Razia Muradi, an Afghan woman studying at South Gujarat University, India, received a gold medal for outstanding academic performance. She comes from the central Afghan province of Bamiyan.
The world community must take action against the Taliban, according to this brilliant student. She spoke extensively in an interview with BBC on Afghanistan’s Taliban government, its issues, and her requests of the international world.
During her convocation, Razia declared that she was speaking on behalf of Afghan women who are still unable to attend school. According to her, she wants to show the Taliban administration that, given the chance, women can be successful. She expressed her desire to go back to VNSGU and repay the favour by assisting students in achieving their financial objectives.
Her journey in India
It was difficult for Razia to travel around India since lockdowns brought on by the Covid-19 outbreak forced her studies to be taken online. Razia also received the Sharda Ambelal Desai Award during the convocation. She had to overcome several obstacles, including linguistic and cultural ones. Yet her perseverance and diligence paid off, as she excelled on the university examinations and was awarded a gold medal for her degree.

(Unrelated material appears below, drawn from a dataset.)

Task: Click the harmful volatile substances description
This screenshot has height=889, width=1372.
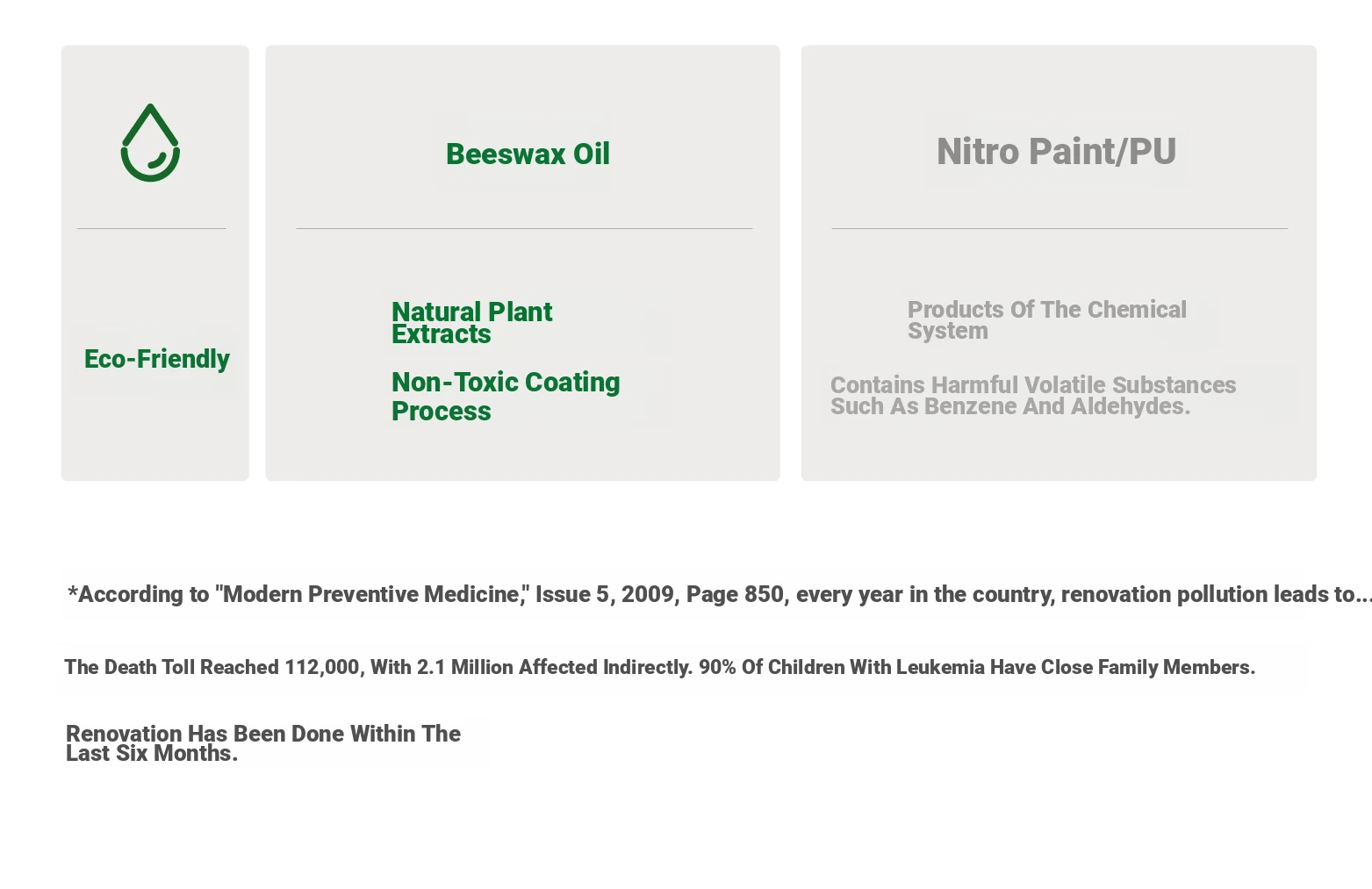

In addition to being a personal triumph for Razia, her accomplishment represents a win for Afghan women’s rights to education and empowerment. Razia’s accomplishments send a strong message of optimism and advancement in a nation where girls’ education is suppressed or even forbidden.
Muradi worked as a humanitarian relief worker in Afghanistan and took part in drought response recovery project activities in Bamyan before enrolling in the programme at VNSGU. But, when funding dwindled in 2020 as a result of the Covid-19 epidemic, Muradi’s efforts ran into difficulties. Muradi arrived in India for a two-year MA degree, but she was unable to finish it since the Taliban took over in August 2021.
According to a Times of India report, the Indian Council for Cultural Relations has provided scholarships for about 14,000 Afghan students to study in India. Razia was also funded by the ICCR.
Muradi is now planning to pursue a Doctorate in public administration. She was unable to meet her family for the last three years, who still live in Afghanistan.
The tale of Razia emphasises the value of international cooperation and assistance for Afghan education. Support for Afghan students and scholars must continue regardless of the Taliban’s takeover and the ensuing instability. In order to improve Afghanistan’s future, education is a crucial instrument, and Razia’s achievement is proof of how education can change people’s lives.